Chef Dakota Weiss
On a sweltering day in the city of Angels I made my way towards the Sunset Strip and the heart of filmmaking country. Dakota and I have crossed paths more than a few times and yet I haven’t had the opportunity to work with her. Today that ends. After our photo shoot we sat down and had a nice conversation.
How did you get started in the food industry?
“I started in college. I worked at this cute mom and pop coffee shop making scones and sandwiches. I had this little Betty Crocker cookbook and took with me everyday to work and made new muffins, scones and cakes and whatever and I just fell in love with it. And to a point where I started skipping classes so I could cook. My mom was like “dude, you gotta decide what you want to do. So that’s when I decided to go to culinary school”.

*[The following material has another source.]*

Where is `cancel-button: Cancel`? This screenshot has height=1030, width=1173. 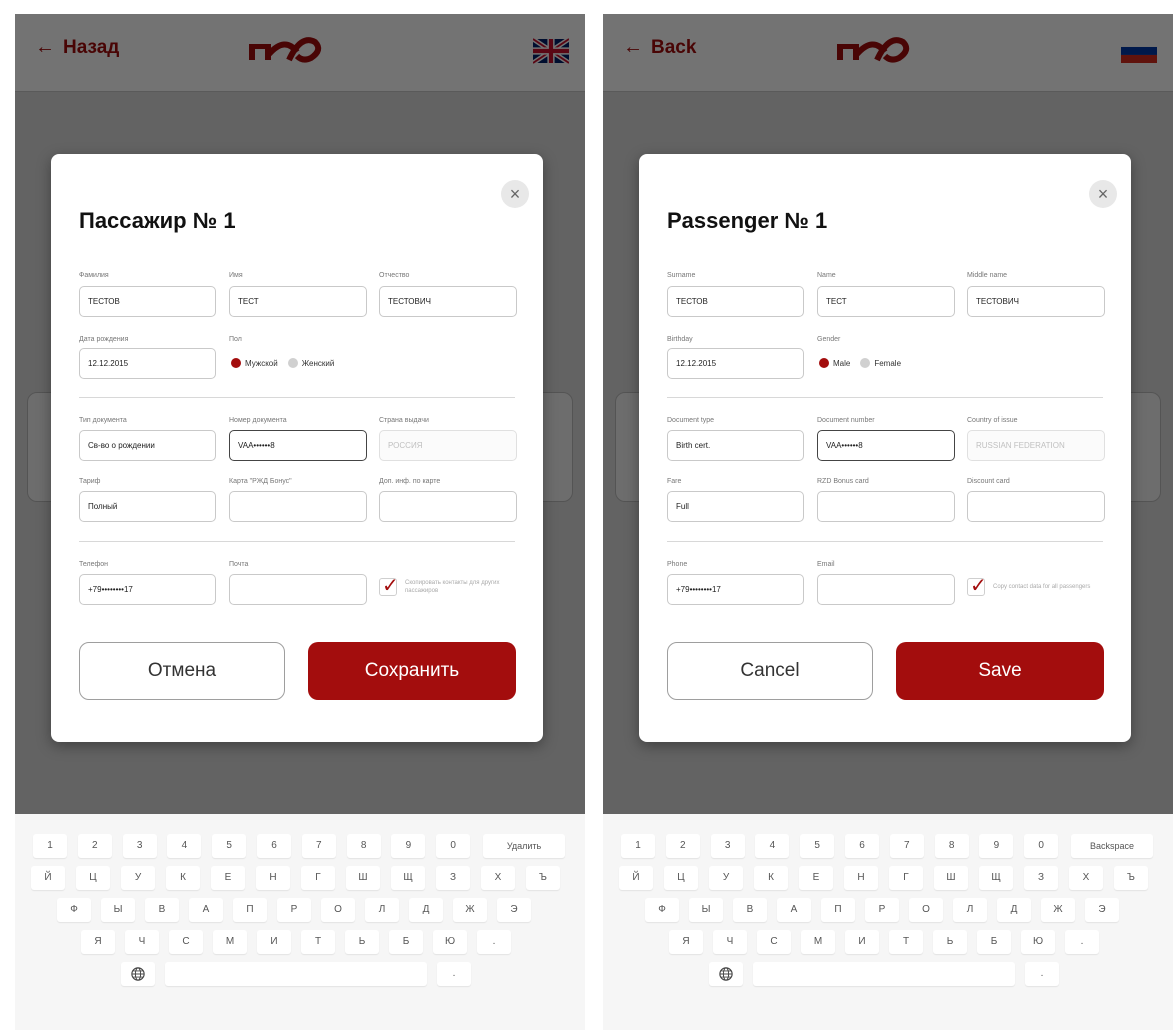 cancel-button: Cancel is located at coordinates (770, 671).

How important was food for you growing up?
“My mom was like a super hippy and when we were babies she would get ingredients straight from our garden and pureed it. And that’s what we ate. Dessert for us was a date or some fruit leather she made and we would be like God this sucks. We always craved junk food but she would never allow it. Though we never knew it she basically raised us to be little foodies.”
How would you describe your food?
“I feel like I cook very simply but I like to play around with a lot ingredients.
Tell me about your culinary background.
“Well I spent a lot time traveling in different cities cooking but my most memorable time was in Atlanta. I spent six years there. I started cooking at a steak house and then a New Mexican place but my majority of time was at the Ritz Carlton. There was when I worked under Bruno Menard and it changed my life. His style was French/Japanese fusion. I learned so much from him as far as all the Japanese flavor profiles which was reinforced when I landed at the Ritz Carlton in Marina Del Rey. The chef there also had a very heavy Japanese style. I then worked under Steven Star in Philadelphia for two years then back here in Los Angeles at Estrella.
Who is someone you admire?
“Well initially I would always say my mom but now I would have to say it’s my sister. She is such a badass! She is a big time lawyer, mother of two, and a great wife. Super inspirational, especially when I hear about her day as compared to mine.”
Does the term “female chef” bother you?
“Honestly it doesn't bother me at all. I am a chef first and foremost. But I will say that because I am a female it has helped my career move along a littler faster. I think I was recognized a little more because I am a female. I will say that it doesn’t need to be male chef or female chef? Absolutely not. What’s been nice is that over the last couple of years the women chefs in LA have gotten together more to do dinners. Recently I did some dinner events with Suzanne Going and Nancy Silverton and literally was called “No Boys Aloud”. It has brought all of us together as a community which is super nice.”
What kind of advice would you give to the aspiring chef?
“Stay humble, keep your mouth shut and listen. Absorb, absorb, absorb”.
If you weren’t a chef, what would you be doing?
(without hesitation she answers) “I would be a florist!
What would be your last dish be?
“I would have to go with cheese. Maybe a nice triple cream cheese with a fresh baguette”.
After spending time with Dakota I can see why so many people in our industry love her. She is a simple, fun loving person but definitely has that drive that all successful people have. She definitely raises the bar for young aspiring chefs.